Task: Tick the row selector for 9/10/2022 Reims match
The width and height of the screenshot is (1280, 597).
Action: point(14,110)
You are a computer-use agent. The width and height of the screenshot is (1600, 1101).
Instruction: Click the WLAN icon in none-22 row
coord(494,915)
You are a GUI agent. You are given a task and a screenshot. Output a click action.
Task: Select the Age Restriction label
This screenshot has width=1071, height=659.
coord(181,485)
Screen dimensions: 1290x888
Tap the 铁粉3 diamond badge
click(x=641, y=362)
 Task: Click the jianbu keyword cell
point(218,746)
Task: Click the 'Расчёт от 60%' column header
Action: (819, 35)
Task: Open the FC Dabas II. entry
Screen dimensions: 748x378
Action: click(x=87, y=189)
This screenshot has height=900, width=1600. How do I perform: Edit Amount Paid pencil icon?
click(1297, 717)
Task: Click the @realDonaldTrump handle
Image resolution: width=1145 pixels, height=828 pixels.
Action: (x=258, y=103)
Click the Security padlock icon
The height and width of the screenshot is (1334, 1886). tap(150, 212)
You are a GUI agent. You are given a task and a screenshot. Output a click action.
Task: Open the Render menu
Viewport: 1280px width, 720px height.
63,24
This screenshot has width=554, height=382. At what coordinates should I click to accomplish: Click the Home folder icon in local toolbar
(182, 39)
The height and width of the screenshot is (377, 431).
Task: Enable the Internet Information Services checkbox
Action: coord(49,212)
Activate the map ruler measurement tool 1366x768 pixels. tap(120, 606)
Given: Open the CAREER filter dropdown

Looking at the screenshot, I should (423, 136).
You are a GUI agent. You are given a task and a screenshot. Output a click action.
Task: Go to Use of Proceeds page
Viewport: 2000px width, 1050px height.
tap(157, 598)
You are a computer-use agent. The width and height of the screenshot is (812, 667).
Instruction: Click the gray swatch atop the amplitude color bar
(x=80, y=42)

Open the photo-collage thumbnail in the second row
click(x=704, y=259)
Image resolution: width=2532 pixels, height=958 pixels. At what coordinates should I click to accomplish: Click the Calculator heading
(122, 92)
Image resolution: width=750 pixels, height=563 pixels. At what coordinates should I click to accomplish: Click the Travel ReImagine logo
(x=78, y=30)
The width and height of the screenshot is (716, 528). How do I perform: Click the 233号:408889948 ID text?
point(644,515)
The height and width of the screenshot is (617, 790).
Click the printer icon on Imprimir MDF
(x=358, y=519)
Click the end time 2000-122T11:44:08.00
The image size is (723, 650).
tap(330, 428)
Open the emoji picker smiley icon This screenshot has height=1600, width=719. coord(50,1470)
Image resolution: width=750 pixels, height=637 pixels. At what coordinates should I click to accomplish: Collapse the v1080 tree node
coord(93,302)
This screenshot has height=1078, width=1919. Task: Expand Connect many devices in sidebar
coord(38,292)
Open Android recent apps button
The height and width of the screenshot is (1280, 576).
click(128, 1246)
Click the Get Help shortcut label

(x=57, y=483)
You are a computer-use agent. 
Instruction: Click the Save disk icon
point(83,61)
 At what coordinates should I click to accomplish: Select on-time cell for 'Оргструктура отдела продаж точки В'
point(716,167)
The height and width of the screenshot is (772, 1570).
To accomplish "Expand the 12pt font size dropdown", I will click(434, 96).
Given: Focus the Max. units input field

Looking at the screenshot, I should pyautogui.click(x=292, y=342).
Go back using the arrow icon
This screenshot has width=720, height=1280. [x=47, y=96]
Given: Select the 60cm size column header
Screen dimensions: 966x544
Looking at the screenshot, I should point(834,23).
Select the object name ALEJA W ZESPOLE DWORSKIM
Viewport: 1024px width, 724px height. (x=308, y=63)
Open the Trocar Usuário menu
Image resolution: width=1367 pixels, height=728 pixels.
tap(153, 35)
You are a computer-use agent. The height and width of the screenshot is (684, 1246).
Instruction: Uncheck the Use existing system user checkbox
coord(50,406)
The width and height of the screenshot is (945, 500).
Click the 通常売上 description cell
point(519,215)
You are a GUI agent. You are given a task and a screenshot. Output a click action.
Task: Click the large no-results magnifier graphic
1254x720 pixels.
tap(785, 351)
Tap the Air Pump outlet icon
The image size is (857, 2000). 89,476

| Task |
Repeat all the records. Match each line exactly.

| Exercise output |
Task: Tick the row selector for 9/10/2022 Reims match
The width and height of the screenshot is (1280, 597).
Action: point(14,110)
You are a computer-use agent. The width and height of the screenshot is (1600, 1101).
Instruction: Click the WLAN icon in none-22 row
coord(494,915)
You are a GUI agent. You are given a task and a screenshot. Output a click action.
Task: Select the Age Restriction label
This screenshot has width=1071, height=659.
coord(181,485)
Screen dimensions: 1290x888
Tap the 铁粉3 diamond badge
click(x=641, y=362)
 Task: Click the jianbu keyword cell
point(218,746)
Task: Click the 'Расчёт от 60%' column header
Action: (819, 35)
Task: Open the FC Dabas II. entry
Screen dimensions: 748x378
Action: click(x=87, y=189)
This screenshot has height=900, width=1600. How do I perform: Edit Amount Paid pencil icon?
click(1297, 717)
Task: Click the @realDonaldTrump handle
Image resolution: width=1145 pixels, height=828 pixels.
Action: (x=258, y=103)
Click the Security padlock icon
The height and width of the screenshot is (1334, 1886). tap(150, 212)
You are a GUI agent. You are given a task and a screenshot. Output a click action.
Task: Open the Render menu
Viewport: 1280px width, 720px height.
63,24
This screenshot has width=554, height=382. At what coordinates should I click to accomplish: Click the Home folder icon in local toolbar
(182, 39)
The height and width of the screenshot is (377, 431).
Task: Enable the Internet Information Services checkbox
Action: coord(49,212)
Activate the map ruler measurement tool 1366x768 pixels. tap(120, 606)
Given: Open the CAREER filter dropdown

Looking at the screenshot, I should (423, 136).
You are a GUI agent. You are given a task and a screenshot. Output a click action.
Task: Go to Use of Proceeds page
Viewport: 2000px width, 1050px height.
tap(157, 598)
You are a computer-use agent. The width and height of the screenshot is (812, 667).
Instruction: Click the gray swatch atop the amplitude color bar
(x=80, y=42)

Open the photo-collage thumbnail in the second row
click(x=704, y=259)
Image resolution: width=2532 pixels, height=958 pixels. At what coordinates should I click to accomplish: Click the Calculator heading
(122, 92)
Image resolution: width=750 pixels, height=563 pixels. At what coordinates should I click to accomplish: Click the Travel ReImagine logo
(x=78, y=30)
The width and height of the screenshot is (716, 528). How do I perform: Click the 233号:408889948 ID text?
point(644,515)
The height and width of the screenshot is (617, 790).
Click the printer icon on Imprimir MDF
(x=358, y=519)
Click the end time 2000-122T11:44:08.00
The image size is (723, 650).
tap(330, 428)
Open the emoji picker smiley icon This screenshot has height=1600, width=719. coord(50,1470)
Image resolution: width=750 pixels, height=637 pixels. At what coordinates should I click to accomplish: Collapse the v1080 tree node
coord(93,302)
This screenshot has height=1078, width=1919. Task: Expand Connect many devices in sidebar
coord(38,292)
Open Android recent apps button
The height and width of the screenshot is (1280, 576).
click(128, 1246)
Click the Get Help shortcut label

(x=57, y=483)
You are a computer-use agent. 
Instruction: Click the Save disk icon
point(83,61)
 At what coordinates should I click to accomplish: Select on-time cell for 'Оргструктура отдела продаж точки В'
point(716,167)
The height and width of the screenshot is (772, 1570).
To accomplish "Expand the 12pt font size dropdown", I will click(434, 96).
Given: Focus the Max. units input field

Looking at the screenshot, I should pyautogui.click(x=292, y=342).
Go back using the arrow icon
This screenshot has width=720, height=1280. [x=47, y=96]
Given: Select the 60cm size column header
Screen dimensions: 966x544
Looking at the screenshot, I should point(834,23).
Select the object name ALEJA W ZESPOLE DWORSKIM
Viewport: 1024px width, 724px height. (x=308, y=63)
Open the Trocar Usuário menu
Image resolution: width=1367 pixels, height=728 pixels.
tap(153, 35)
You are a computer-use agent. The height and width of the screenshot is (684, 1246).
Instruction: Uncheck the Use existing system user checkbox
coord(50,406)
The width and height of the screenshot is (945, 500).
Click the 通常売上 description cell
point(519,215)
You are a GUI agent. You are given a task and a screenshot. Output a click action.
Task: Click the large no-results magnifier graphic
1254x720 pixels.
tap(785, 351)
Tap the Air Pump outlet icon
The image size is (857, 2000). 89,476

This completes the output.